Perchè Wagner va studiato

Rossini, Donizetti, Bellini, Verdi (in buona misura) si possono godere senza particolari prerequisiti (studi di musica o musicologia): un buon “orecchio” e un minimo di predisposizione sono più che sufficienti per apprezzare le loro opere e godere delle infinite “perle musicali” che contengono. Poi, lo studio servirà certamente ad approfondire i particolari delle composizioni, i retroscena, i nessi causa-effetto, e in fin dei conti ad apprezzare ancor più e meglio quelle opere.

Con Wagner la cosa non funziona proprio, così come difficilmente funziona – nel campo della musica strumentale – con Mozart o Beethoven o Bruckner, per fare solo qualche nome. È francamente difficile poter comprendere ed apprezzare fino in fondo una sinfonia di Beethoven, se non si ha un minimo di conoscenza delle forme musicali, del linguaggio sinfonico e, soprattutto, del “programma interno” che sta alla base della composizione. Senza di questi, si potrà magari godere una frase musicale particolarmente accattivante (come accade, per dire, ascoltando un balletto di Ciajkovski o un walzer di Strauss) ma difficilmente si potrà raggiungere quella particolare condizione di piena e completa “conoscenza-coscienza” di quell’opera d’arte.

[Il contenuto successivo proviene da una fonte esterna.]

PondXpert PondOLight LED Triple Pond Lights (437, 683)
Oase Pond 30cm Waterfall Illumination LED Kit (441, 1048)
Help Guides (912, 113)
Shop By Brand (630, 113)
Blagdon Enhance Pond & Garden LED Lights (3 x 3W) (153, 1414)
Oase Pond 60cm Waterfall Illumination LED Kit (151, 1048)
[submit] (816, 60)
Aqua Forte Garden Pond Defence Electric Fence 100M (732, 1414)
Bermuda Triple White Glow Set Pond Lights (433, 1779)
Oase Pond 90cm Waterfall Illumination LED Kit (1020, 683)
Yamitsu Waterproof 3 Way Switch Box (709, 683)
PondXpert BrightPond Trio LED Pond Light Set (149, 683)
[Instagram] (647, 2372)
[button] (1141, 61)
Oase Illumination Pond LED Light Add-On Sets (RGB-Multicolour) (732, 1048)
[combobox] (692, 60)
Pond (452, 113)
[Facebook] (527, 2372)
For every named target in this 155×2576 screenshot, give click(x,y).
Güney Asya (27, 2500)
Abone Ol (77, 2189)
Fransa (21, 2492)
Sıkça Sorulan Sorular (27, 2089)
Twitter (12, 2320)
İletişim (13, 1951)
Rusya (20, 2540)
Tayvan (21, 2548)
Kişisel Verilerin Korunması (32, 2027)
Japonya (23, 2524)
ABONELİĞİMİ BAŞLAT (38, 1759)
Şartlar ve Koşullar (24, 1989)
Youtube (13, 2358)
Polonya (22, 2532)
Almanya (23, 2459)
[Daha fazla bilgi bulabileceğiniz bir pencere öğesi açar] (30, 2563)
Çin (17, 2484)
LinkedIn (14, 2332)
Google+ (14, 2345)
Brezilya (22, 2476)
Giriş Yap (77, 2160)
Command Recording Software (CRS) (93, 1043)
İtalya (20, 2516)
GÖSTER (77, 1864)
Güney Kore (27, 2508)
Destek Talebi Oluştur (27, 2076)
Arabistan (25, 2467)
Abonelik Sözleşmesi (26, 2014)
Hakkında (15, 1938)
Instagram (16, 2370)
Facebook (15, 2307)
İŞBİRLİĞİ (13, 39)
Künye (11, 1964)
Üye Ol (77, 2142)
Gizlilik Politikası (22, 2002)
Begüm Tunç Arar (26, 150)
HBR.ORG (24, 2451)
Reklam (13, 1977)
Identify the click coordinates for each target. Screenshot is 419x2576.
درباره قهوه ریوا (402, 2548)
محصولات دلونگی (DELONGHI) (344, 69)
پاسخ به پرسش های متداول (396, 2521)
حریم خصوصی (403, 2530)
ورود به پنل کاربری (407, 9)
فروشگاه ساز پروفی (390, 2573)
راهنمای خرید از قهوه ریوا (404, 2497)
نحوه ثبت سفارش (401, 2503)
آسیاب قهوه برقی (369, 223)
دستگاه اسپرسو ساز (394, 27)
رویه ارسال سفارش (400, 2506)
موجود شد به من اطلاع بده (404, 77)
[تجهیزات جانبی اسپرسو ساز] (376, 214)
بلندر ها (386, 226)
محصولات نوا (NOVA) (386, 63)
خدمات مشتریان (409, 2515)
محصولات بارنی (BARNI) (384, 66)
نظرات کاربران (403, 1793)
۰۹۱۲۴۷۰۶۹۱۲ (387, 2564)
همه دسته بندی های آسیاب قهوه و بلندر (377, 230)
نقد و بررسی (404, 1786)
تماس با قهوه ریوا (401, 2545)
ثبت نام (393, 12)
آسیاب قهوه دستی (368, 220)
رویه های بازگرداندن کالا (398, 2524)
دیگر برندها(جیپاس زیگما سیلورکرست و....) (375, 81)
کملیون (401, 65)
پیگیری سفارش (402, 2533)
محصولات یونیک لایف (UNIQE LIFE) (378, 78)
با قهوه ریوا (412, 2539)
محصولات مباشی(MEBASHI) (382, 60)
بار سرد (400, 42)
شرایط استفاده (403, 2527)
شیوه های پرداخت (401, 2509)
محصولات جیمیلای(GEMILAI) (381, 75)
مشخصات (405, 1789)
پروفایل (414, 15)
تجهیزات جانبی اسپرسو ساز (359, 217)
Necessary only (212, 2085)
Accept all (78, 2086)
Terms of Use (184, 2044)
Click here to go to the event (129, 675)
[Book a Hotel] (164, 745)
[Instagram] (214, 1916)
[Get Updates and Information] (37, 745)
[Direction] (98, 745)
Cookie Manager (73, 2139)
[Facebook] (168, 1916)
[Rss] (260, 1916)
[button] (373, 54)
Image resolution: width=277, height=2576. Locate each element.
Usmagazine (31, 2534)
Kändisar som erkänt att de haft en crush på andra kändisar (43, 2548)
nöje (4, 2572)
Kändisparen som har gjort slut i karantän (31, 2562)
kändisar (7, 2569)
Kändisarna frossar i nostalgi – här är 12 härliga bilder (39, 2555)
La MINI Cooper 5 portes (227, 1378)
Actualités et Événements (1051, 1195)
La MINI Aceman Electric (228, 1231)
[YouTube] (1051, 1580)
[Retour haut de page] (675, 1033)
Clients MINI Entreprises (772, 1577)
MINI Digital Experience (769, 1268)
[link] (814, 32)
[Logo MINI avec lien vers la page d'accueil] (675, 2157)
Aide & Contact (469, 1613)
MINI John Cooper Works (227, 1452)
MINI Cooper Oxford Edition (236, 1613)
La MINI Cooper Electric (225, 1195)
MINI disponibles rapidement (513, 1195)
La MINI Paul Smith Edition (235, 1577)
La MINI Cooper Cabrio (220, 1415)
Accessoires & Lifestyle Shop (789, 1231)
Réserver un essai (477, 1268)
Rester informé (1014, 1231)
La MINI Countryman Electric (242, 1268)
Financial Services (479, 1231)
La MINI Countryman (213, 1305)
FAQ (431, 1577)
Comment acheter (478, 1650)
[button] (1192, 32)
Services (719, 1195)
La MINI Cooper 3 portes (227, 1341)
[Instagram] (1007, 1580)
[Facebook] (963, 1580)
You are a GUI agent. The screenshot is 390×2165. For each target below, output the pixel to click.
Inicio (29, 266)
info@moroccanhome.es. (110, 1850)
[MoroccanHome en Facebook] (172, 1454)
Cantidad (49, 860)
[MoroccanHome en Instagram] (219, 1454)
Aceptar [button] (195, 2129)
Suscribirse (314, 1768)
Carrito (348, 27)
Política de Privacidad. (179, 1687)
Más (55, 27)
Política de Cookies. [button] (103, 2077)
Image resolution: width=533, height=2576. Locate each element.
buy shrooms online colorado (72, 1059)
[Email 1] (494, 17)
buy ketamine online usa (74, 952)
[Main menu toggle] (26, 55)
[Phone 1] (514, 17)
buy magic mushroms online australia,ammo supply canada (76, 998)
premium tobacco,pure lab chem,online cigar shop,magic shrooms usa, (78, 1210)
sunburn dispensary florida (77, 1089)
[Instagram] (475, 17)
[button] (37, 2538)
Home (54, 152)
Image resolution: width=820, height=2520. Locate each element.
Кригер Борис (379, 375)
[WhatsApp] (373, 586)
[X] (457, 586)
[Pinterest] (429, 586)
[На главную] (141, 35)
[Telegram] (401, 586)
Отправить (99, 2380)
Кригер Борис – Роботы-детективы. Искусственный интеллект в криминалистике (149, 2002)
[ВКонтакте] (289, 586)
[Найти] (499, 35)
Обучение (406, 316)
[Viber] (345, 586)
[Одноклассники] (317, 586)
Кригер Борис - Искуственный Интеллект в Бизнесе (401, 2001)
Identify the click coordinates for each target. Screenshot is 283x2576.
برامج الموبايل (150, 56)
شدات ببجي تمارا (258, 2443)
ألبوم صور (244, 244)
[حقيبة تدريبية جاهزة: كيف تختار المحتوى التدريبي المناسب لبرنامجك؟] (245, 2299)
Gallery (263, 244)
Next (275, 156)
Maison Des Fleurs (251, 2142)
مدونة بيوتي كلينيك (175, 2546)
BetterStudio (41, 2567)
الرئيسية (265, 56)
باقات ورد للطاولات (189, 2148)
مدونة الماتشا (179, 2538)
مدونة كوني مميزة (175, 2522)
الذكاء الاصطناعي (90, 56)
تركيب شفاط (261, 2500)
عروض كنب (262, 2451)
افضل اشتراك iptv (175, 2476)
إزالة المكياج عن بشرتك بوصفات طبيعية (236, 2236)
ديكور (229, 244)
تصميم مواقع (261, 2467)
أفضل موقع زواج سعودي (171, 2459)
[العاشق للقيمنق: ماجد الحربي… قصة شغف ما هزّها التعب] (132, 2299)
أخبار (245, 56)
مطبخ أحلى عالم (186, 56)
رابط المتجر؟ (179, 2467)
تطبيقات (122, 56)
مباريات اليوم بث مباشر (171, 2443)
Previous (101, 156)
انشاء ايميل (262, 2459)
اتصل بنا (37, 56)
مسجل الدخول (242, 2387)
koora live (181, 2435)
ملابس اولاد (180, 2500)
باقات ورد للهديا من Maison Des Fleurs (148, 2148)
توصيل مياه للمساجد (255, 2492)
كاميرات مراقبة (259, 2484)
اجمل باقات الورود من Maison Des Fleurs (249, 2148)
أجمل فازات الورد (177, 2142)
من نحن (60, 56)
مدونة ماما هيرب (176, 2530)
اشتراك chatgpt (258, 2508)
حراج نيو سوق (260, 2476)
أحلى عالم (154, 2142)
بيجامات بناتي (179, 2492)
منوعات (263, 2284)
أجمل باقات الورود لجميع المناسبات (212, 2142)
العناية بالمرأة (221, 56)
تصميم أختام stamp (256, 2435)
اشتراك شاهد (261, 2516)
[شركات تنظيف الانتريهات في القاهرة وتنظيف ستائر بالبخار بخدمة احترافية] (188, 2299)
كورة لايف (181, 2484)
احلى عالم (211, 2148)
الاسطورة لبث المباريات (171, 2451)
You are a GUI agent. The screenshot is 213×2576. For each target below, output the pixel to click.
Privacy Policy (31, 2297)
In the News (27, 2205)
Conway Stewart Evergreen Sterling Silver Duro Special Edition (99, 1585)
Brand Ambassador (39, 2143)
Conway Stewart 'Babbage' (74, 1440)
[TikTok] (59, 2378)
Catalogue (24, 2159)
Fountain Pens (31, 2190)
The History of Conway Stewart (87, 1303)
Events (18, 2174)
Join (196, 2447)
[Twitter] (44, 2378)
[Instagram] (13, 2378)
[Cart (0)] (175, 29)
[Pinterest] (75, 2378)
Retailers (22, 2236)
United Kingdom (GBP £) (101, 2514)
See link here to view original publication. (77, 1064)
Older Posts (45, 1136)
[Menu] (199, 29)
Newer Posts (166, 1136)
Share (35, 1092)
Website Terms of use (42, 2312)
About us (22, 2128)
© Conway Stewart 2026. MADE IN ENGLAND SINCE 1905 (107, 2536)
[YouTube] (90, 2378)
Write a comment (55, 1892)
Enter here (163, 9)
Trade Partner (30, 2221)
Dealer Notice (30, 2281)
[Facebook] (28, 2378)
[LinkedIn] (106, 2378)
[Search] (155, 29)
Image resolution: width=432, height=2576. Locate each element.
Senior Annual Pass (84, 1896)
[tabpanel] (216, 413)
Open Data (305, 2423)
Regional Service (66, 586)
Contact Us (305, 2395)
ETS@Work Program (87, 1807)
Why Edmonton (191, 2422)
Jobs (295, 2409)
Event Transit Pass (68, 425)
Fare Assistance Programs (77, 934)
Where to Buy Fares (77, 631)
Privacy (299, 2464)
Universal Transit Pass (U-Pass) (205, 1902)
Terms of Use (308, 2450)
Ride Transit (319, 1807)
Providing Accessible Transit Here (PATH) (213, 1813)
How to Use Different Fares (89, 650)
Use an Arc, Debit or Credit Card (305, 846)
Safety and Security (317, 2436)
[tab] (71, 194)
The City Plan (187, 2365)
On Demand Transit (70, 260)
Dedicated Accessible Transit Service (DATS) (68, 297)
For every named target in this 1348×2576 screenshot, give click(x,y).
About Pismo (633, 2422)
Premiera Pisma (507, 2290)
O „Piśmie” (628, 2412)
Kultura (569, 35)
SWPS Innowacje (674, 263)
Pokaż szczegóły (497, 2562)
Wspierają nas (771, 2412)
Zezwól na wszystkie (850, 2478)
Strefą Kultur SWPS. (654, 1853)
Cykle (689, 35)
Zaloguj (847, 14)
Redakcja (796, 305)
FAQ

Le opere di Wagner (parlo qui delle sette ultime, Ring, Tristan, Meistersinger e Parsifal, ma in qualche misura ciò vale anche per Lohengrin) sono un insieme inscindibile di poema, musica e didascalie di scena, insomma: tutto ciò che troviamo scritto sulla partitura. E quindi: limitarsi ad ascoltare la musica, senza comprendere le parole che vengono cantate (o declamate) fa correre il rischio di non capir nulla (come minimo) e di annoiarsi, quando non addirittura di cadere in uno stato di esasperazione e maledire Wagner per il resto dei propri giorni, rifiutando ogni e qualunque successivo contatto. Sì, perché Wagner non scrive “musica che si serve di parole (più o meno pertinenti) per manifestarsi”; ma si esprime in parole-musica, un insieme del tutto inscindibile. Allo stesso modo, per un regista o scenografo, ignorare – o, peggio ancora, contraddire – le didascalie poste da Wagner in partitura, significa ignorare o addirittura stravolgere le intenzioni dell’autore, e distorcerne totalmente il pensiero e il messaggio artistico.

Il Ring (“L’Anello del Nibelungo”, detto volgarmente “Tetralogia”, essendo costituito da quattro opere) è certamente l’esempio più completo e palpabile della wagneriana “Gesamt-Kunst-Werk” (Opera d’Arte Totale).